__TASK DIRECTIONS__
Please set down, word for word, the line that contains "Open 管理重新定向 for the second domain" and every line after it to the end of the entries below, omitting the pictures.

__Saved entries__
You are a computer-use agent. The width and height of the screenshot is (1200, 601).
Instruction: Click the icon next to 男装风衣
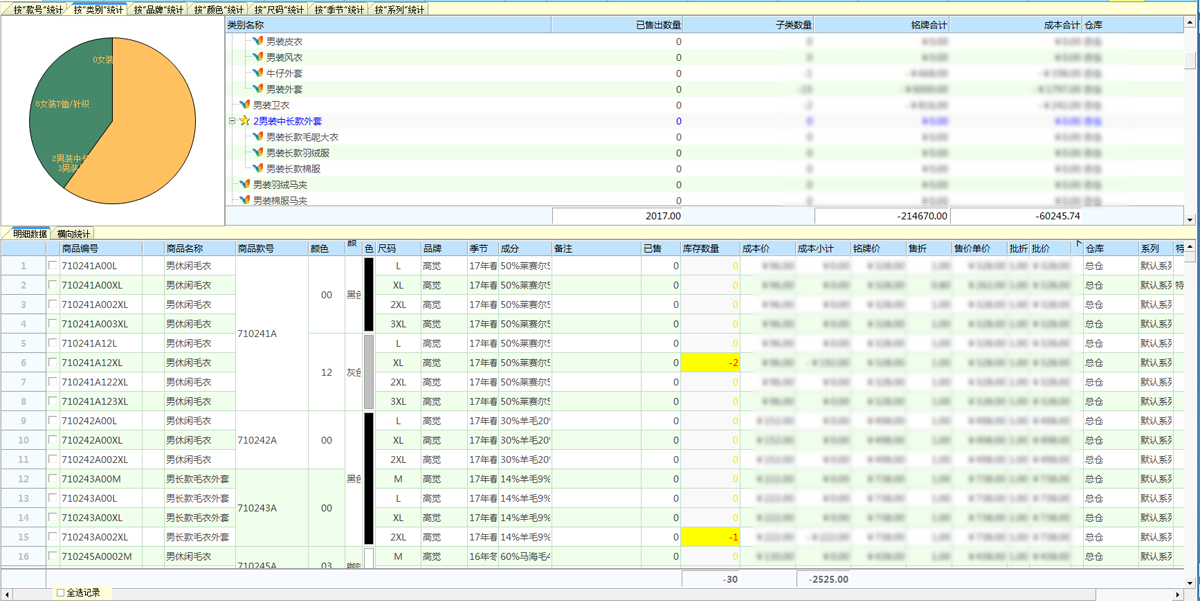point(258,58)
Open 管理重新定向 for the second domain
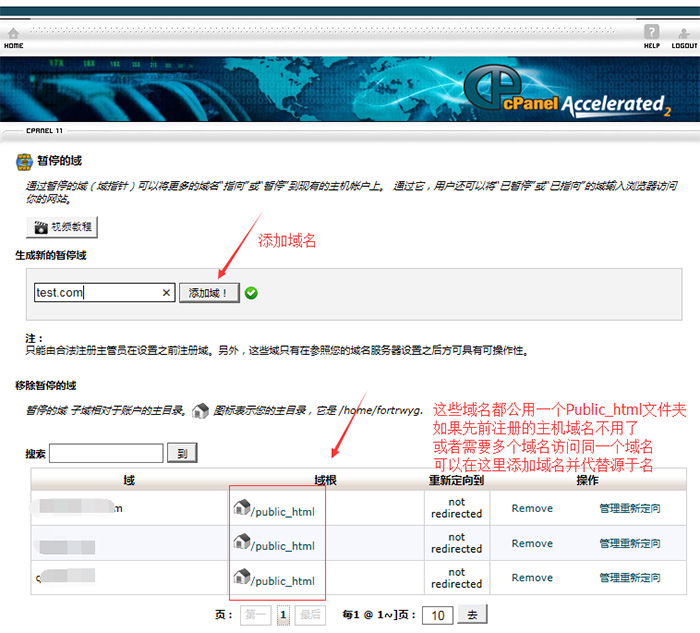This screenshot has width=700, height=633. pyautogui.click(x=630, y=544)
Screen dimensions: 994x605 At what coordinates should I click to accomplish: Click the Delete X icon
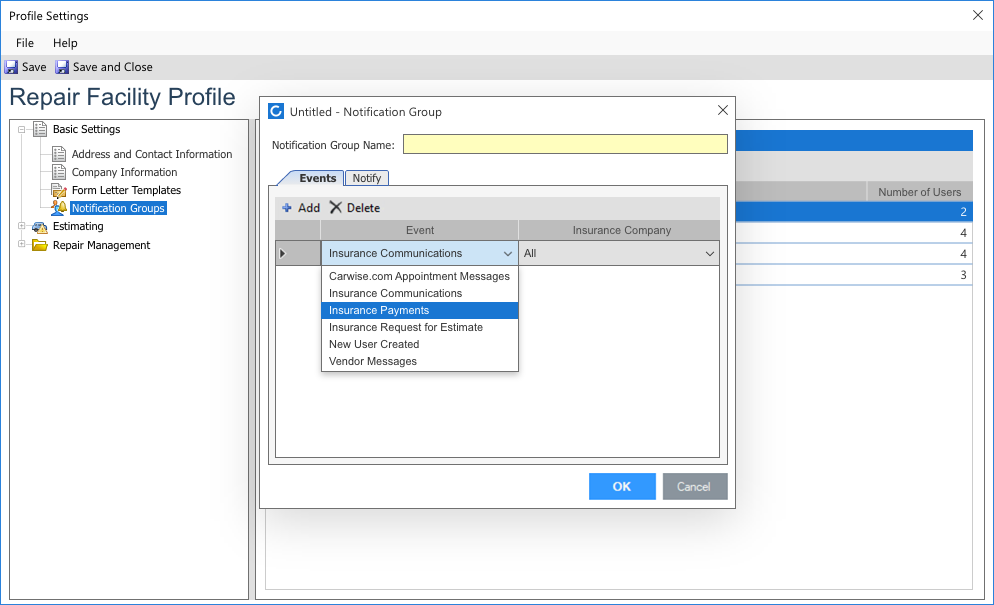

__WRITTEN REPLY__
Open 管理重新定向 for the second domain
This screenshot has width=700, height=633. pyautogui.click(x=630, y=544)
Screen dimensions: 994x605 At what coordinates should I click to accomplish: Click the Delete X icon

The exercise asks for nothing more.